Most spirometers are bulky and expensive, and only about a quarter of U.S. hospitals have them. Some models are permanently fixed units that literally surround the patient and cost $30,000 or more. Others are somewhat cheaper but still not portable, and both varieties require a trained laboratory technician for proper operation and data verification.
Says Ly, “We have a very large number of patients with chronic lung disease, including asthma, and for some of them, it’s really hard to get into a clinic for testing. A true spirometer that is both portable and affordable could have a huge impact in our field.”
So far, the Knox team and UCSF pulmonologists have been able to refine the Aeris so that initial findings suggest its readouts are equal in accuracy to those of standard clinical spirometers. “The values for the flow loops (a cycle of inhalations and exhalations that are sufficient to yield data on lung function) from both the Aeris and standard spirometers are pretty consistent with each other,” says Ly.
Word on the device is spreading. The National Science Foundation awarded Knox a $225,000 grant for its work and machine-learning algorithm, and Shetty has been getting a lot of inquiries. The company has been in touch with the medical schools at Harvard and University of Texas at Austin, “but most of the emails have been coming from parents,” she reports, “and that’s not a coincidence. The Aeris is designed for kids.”
Shetty observes that there are more than 10 million children in America with asthma. “It’s the third leading reason for hospitalization for people under 15,” she says, “and even though they constitute just 25 percent of the asthmatic population, children account for half of all asthma-related hospital stays. A big part of the problem is that kids have a hard time communicating how they’re feeling. They may be shy, or their language skills may be inadequate, and they end up with severe symptoms before adults know what’s going on. So the Aeris does their communicating for them. The device is used in wireless conjunction with an iPhone app. Kids employ a game controller to manipulate a hot air balloon on the phone’s screen. When they breathe out, the balloon goes up; when they breathe in, it goes down. The game rewards them with digital coins and fishes. The child is taken to different virtual destinations, and encouraged to work through Aeris’s protocols until a pulmonary status is ascertained. A display provides an immediate evaluation: Agreen light means everything is fine; yellow means medication is needed; and a red light means a trip to the ER is warranted. The data can be output to a PDF, and at Knox they’re working on directly transmitting to clinics or hospitals via the iPhone.
The app created an unexpected problem. “The kids who tested it loved it so much, they wanted to play with it all the time. If you play it constantly, it can lead to shortness of breath, which isn’t good. So we adjusted the game so it only goes to one destination a day, and that was enough to discourage excessive play.”

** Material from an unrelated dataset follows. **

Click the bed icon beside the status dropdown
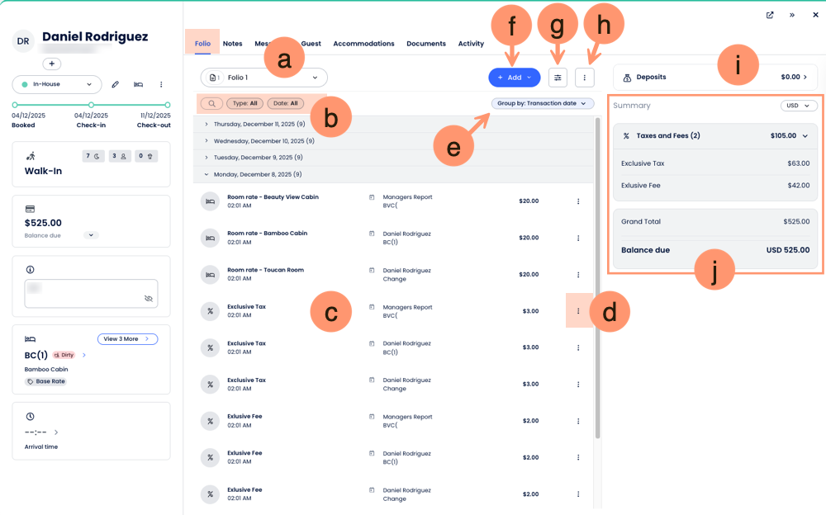This screenshot has height=515, width=826. pos(139,84)
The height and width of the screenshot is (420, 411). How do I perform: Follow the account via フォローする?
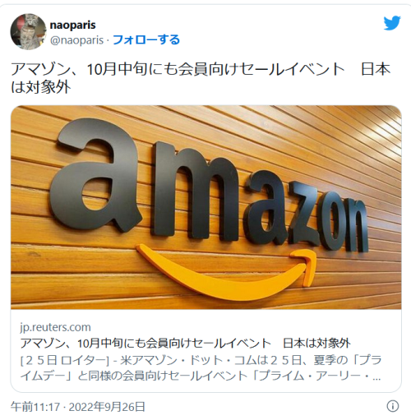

Ly says such “coaching systems” are critical for the development of any home-use spirometer. “The software is fulfilling the function of the technician who directs the patient on a clinical spirometer. Once you learn the technique, you can do it. But you need the device to provide the right incentives, the right prompts.”
Knox and UCSF are now seeking subjects for an expanded study to confirm the initial study’s results. In the meantime, the company plans to apply for FDA approval—which means the Aeris may soon be available to patients.
For Shetty, that would be a satisfying coda to her years at Cal, when she shared quarters with a chronic asthma sufferer. “Whenever I make a presentation, I always start with her story,” she says. “Asthma robbed her of her childhood. We want to do everything we can to ensure other kids don’t have to suffer like she did.”